Problem description:
The stretch wanted below opens at the line containing "Given: Open the font size 11 dropdown" and closes at the line containing "You are a GUI". Please return it exactly, with no other lines.

(Items from a data source)
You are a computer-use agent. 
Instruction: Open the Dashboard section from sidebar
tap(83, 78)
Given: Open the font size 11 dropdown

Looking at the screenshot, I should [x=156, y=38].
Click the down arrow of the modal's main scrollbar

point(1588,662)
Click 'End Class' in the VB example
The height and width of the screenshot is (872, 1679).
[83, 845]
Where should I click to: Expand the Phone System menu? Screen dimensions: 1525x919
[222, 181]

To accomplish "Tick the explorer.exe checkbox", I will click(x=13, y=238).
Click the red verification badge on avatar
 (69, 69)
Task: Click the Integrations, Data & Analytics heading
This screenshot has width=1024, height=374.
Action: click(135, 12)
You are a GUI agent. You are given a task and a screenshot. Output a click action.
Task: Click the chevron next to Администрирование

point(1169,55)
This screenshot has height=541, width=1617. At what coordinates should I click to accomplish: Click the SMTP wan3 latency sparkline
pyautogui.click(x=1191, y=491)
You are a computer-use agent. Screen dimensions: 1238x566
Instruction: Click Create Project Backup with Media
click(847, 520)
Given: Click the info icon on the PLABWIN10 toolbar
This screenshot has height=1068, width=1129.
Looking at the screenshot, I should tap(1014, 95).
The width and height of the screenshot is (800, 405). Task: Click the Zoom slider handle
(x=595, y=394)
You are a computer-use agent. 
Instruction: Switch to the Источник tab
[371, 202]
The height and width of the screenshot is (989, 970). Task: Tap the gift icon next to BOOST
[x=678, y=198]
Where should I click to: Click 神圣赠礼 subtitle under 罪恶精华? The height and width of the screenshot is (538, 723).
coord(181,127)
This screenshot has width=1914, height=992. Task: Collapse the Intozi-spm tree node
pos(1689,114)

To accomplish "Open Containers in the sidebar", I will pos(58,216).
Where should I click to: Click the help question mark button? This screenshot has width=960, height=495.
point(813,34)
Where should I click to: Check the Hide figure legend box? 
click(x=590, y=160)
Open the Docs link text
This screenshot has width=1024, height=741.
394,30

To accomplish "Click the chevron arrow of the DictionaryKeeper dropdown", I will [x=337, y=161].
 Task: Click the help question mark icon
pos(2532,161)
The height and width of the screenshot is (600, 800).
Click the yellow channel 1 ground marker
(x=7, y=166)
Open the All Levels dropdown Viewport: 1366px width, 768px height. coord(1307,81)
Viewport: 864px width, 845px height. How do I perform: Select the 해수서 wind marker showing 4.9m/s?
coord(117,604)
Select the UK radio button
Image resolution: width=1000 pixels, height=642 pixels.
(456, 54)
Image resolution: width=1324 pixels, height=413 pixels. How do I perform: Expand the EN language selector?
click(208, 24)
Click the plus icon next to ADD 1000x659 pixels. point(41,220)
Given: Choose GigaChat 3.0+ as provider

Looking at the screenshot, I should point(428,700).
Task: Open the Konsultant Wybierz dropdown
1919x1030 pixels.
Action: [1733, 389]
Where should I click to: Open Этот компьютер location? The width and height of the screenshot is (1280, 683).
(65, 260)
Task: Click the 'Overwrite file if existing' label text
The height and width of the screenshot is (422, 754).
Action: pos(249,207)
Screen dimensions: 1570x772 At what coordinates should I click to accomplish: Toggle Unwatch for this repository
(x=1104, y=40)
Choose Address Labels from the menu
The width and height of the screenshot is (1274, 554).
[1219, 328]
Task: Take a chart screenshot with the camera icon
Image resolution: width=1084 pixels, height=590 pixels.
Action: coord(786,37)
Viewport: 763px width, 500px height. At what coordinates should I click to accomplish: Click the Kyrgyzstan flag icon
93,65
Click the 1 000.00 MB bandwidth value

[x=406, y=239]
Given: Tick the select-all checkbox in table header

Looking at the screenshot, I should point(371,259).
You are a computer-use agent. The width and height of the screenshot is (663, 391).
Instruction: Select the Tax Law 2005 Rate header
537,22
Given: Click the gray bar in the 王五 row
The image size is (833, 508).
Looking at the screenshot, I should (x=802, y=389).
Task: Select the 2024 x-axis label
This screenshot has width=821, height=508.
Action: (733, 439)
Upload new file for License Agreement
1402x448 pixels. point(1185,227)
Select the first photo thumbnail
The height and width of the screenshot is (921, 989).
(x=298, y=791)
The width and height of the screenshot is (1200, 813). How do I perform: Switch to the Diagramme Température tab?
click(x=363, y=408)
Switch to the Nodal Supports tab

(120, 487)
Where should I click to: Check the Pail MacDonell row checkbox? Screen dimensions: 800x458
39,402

Expected answer:
Given: Open the font size 11 dropdown

Looking at the screenshot, I should [x=156, y=38].
Click the down arrow of the modal's main scrollbar

point(1588,662)
Click 'End Class' in the VB example
The height and width of the screenshot is (872, 1679).
[83, 845]
Where should I click to: Expand the Phone System menu? Screen dimensions: 1525x919
[222, 181]

To accomplish "Tick the explorer.exe checkbox", I will click(x=13, y=238).
Click the red verification badge on avatar
 (69, 69)
Task: Click the Integrations, Data & Analytics heading
This screenshot has width=1024, height=374.
Action: click(135, 12)
You are a GUI agent. You are given a task and a screenshot. Output a click action.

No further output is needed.